Spending, or outlays, grew during the first 10 months of fiscal year 2023. The outlays reportedly totaled $5.3 trillion, “$473 billion (or 10 percent) more than during the same period last year.”
Large spending programs increased by a total of $244 billion, or 12 percent from the previous year. The CBO report highlighted the following programs:
- Outlays of the Department of Education increased by $69 billion—from $10 billion in July 2022 to $79 billion in July 2023—primarily because the Administration recorded its estimate of the costs ($71 billion) associated with modifying outstanding loans under the new income-driven repayment plan….
- Outlays for Medicare increased by $13 billion (or 19 percent).
- Net outlays for interest on the public debt increased by $12 billion (or 20 percent).
- Outlays for Social Security rose by $12 billion (or 12 percent).
“The largest decrease in outlays was for coronavirus relief to state, local, tribal, and territorial governments, which fell by $9 billion—from $9 billion in July 2022 to $40 million in July 2023,” CBO analysts wrote. (Emphasis in original.)
Department of Defense (DOD) spending went up 8 percent, or by $45 billion, mostly as increased spending for “operation and maintenance” and “research and development.” Healthcare services for veterans pushed up the Department of Veterans Affairs (VA) spending by $27 billion, or 12 percent.
Adding to the government spending was the $52 billion infused into the Federal Deposit Insurance Corporation (FDIC), which the CBO shared was a “result of facilitating the resolution of bank failures in the spring of 2023.” The report claimed that the “FDIC expects to recover much of that amount by continuing to liquidate the banks’ assets and collecting higher premiums from FDIC-insured institutions over the next several years.”

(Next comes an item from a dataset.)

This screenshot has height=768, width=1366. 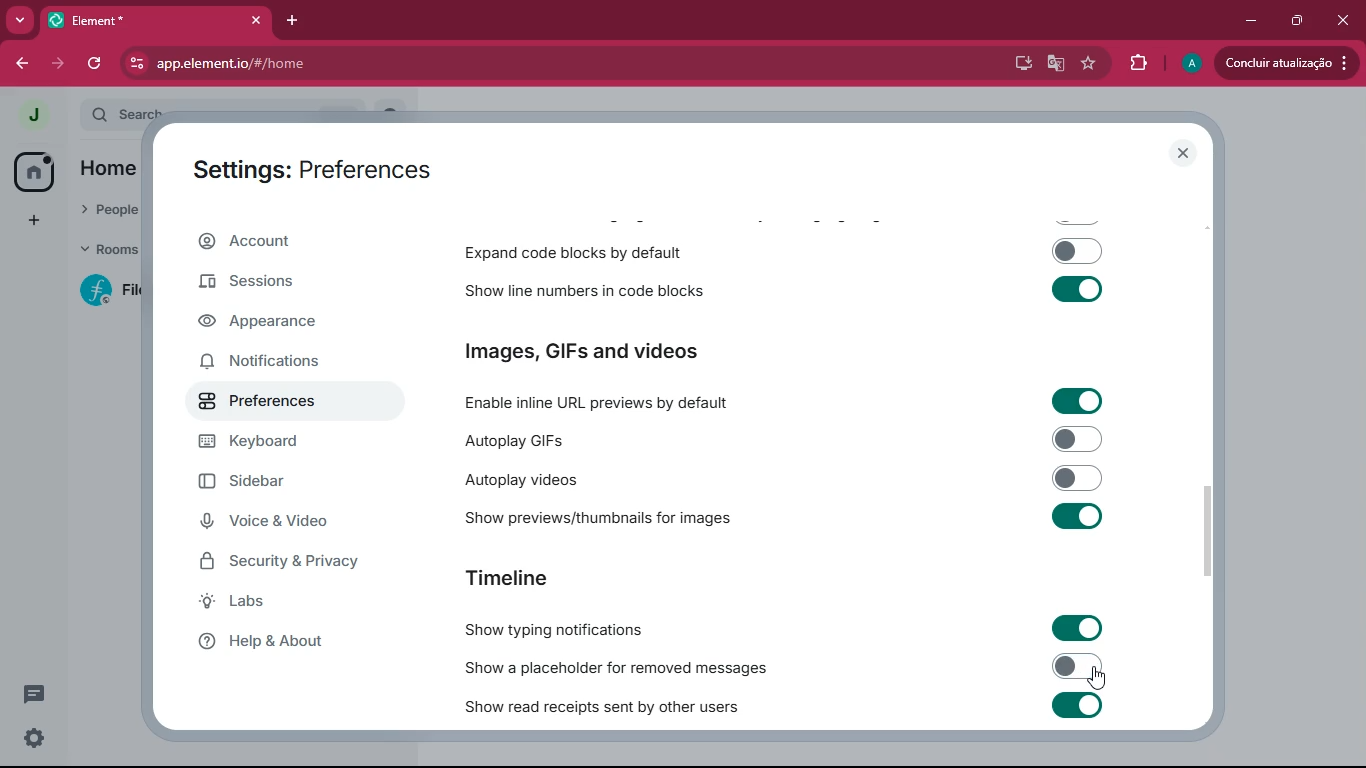 What do you see at coordinates (1141, 65) in the screenshot?
I see `extensions` at bounding box center [1141, 65].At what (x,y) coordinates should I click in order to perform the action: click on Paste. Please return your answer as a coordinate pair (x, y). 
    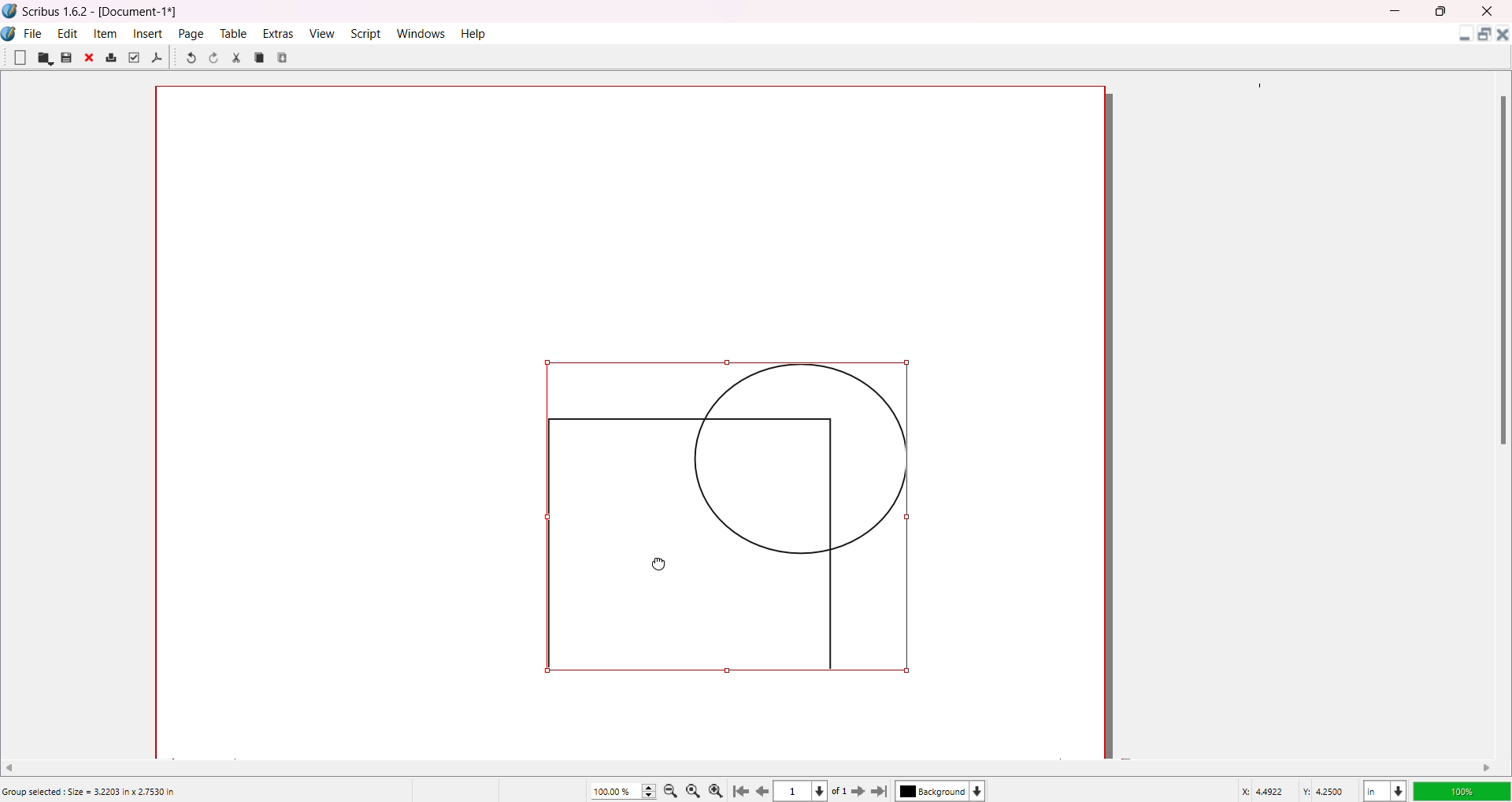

However, the largest increase in spending is the nearly 34-percent jump over last year for interest payments on the public debt, mostly driven by higher interest rates due to inflation. The added cost is $146 billion, increasing the net interest payment from $426 to $572 billion in just one year.
The CBO’s projected growth of the deficit is of grave concern, as the Biden administration and a divided Congress run our nation into a fiscal abyss. The House Budget Committee knows this well, as they acknowledged the CBO report in a press release on Tuesday, sharing their concern over the budget-review findings. They wrote:
CBO’s monthly budget review for July is further compounded by Fitch Ratings’ August 1 downgrade of the U.S. credit rating from AAA to AA+ for just the second time in our nation’s history.
- Fitch said: “The rating downgrade of the United States reflects the expected fiscal deterioration over the next three years, a high and growing general government debt burden, and the erosion of governance relative to ‘AA’ and ‘AAA’ rated peers over the last two decades that has manifested in repeated debt limit standoffs and last-minute resolutions.”
Together, Fitch Ratings’ credit rating downgrade and CBO’s latest analysis reiterates what we already know: partisan politics and reckless Washington spending will continue to erode America’s historic record as a global, economic superpower.